The French have a saying, “reculer pour mieux sauter” – which means taking a step back to be able to jump better. When did you last take a step back to measure up the job and consider ways of doing it more effectively? If you haven’t, would it help if you did?
What’s that I hear? Too busy? Not enough time? Have to get this done!
Tell me, if you haven’t enough time to get it right, first time, where do you find it to do it right next time?
Don’t get me wrong here. I am all for a proper sense of urgency and occasionally we simply have to pick up the pace. We can put ourselves into that frame of mind by simply moving faster. Taking the stairs more quickly or taking a brisk walk away from the desk often does the trick for me.
But I am also a fan of slow food and taming the pace of life. When I take breaks and slow down an interesting thing happens. Ideas come. And some of these ideas help me work smarter.

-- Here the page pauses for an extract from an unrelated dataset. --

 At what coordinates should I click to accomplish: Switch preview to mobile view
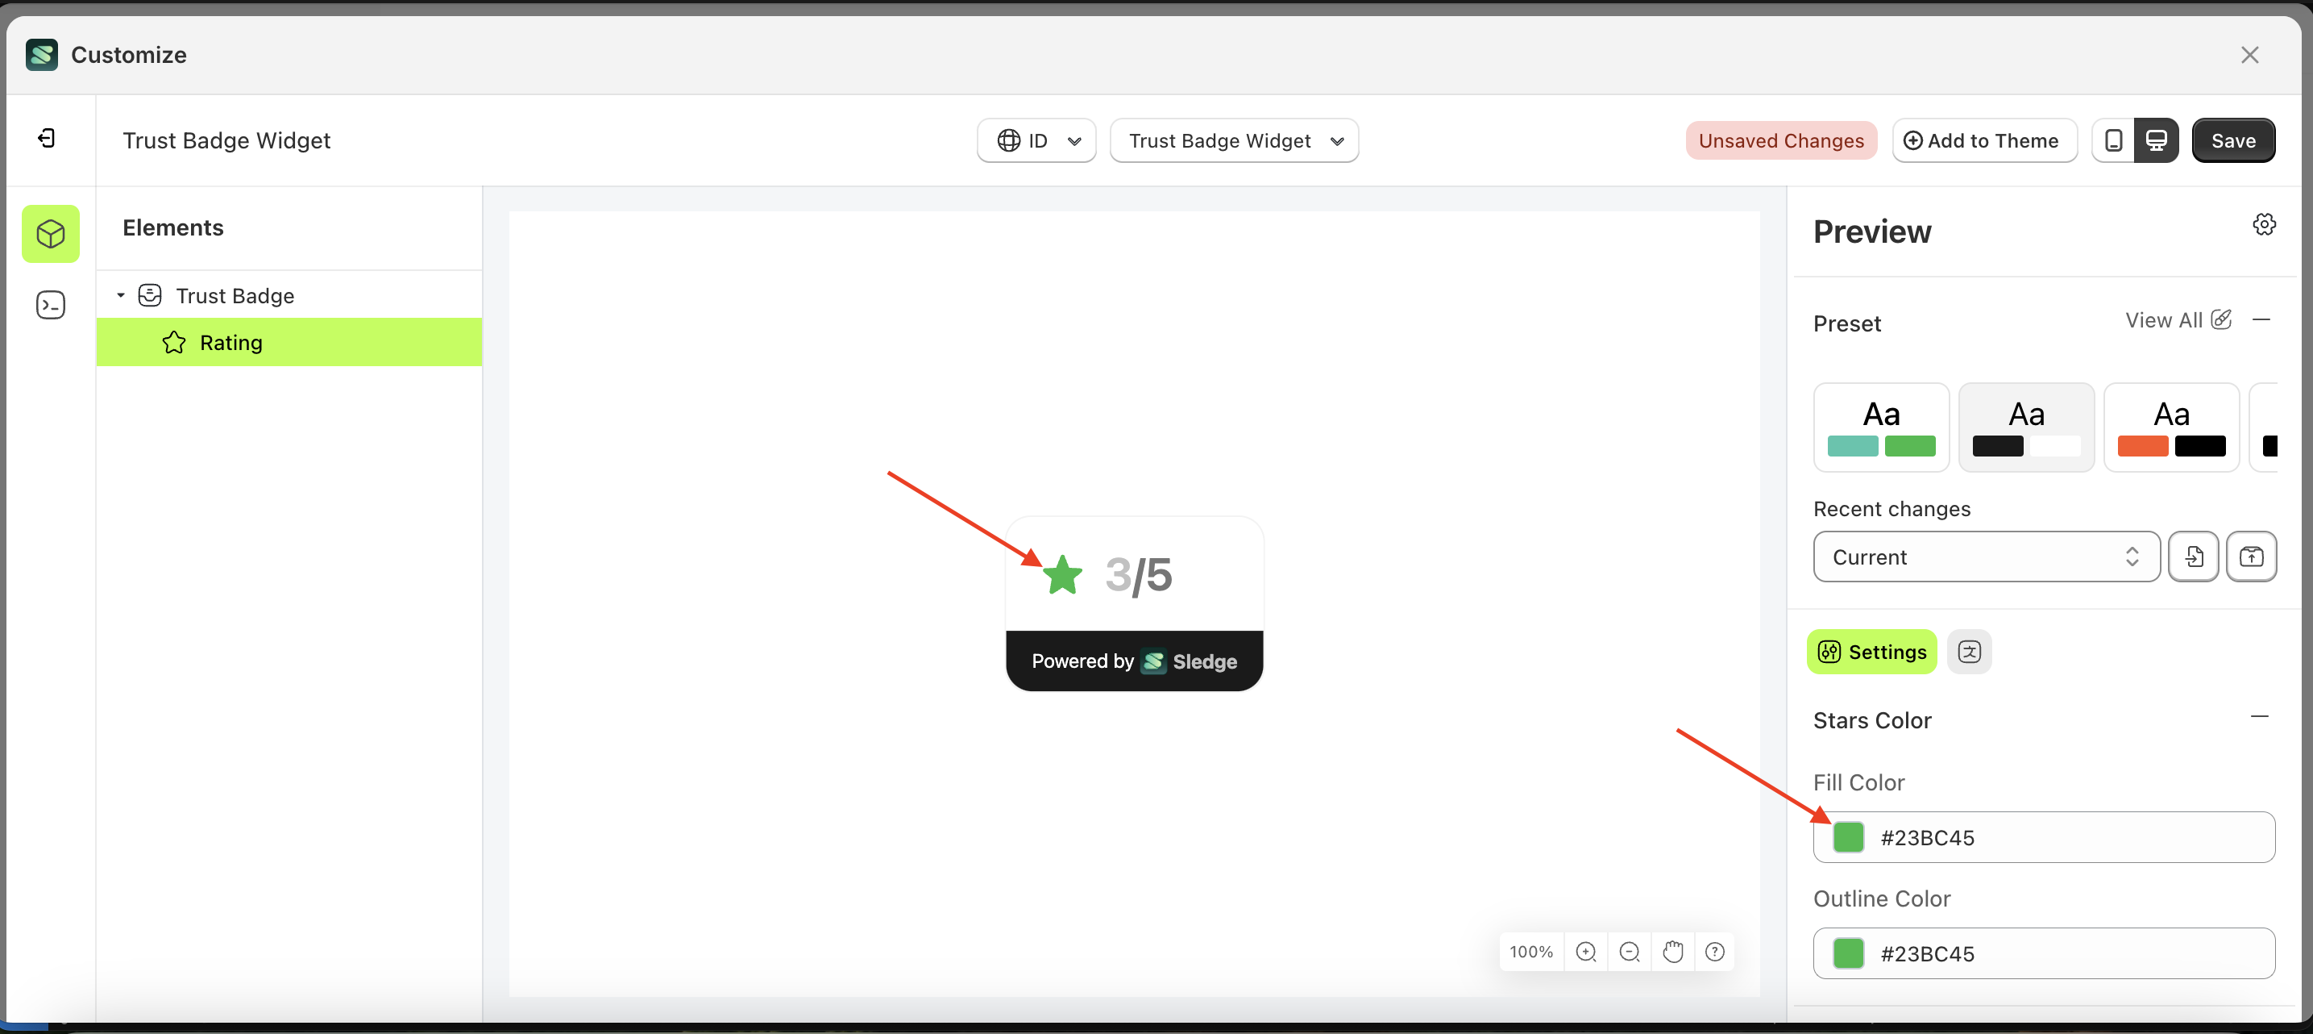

The fable of the race between the tortoise and the hare comes to mind. The tortoise won.
I thought about this today on my way home from work. If you drive then you’ll know that you have to change speed many times to match the particular speed limit for the area you are in. That might be 30 mph through town; 20 around schools; 50 mph on the open road and a max of 70 on the motorway. Yes, there are maximum speed limits. Here’s the thing: My car can travel much faster than the top speed permitted, so there are other factors to bear in mind. Safety for one!
And so with the workplace there are times when we need to slow down and other times to speed up.
What would help you speed up sensibly in your area of work? Will you practise it?
I decided to pick up momentum writing this piece; aiming to have it written, checked and posted within 45 minutes, (I usually take twice that time). I have a minute or two to go then time to slow down.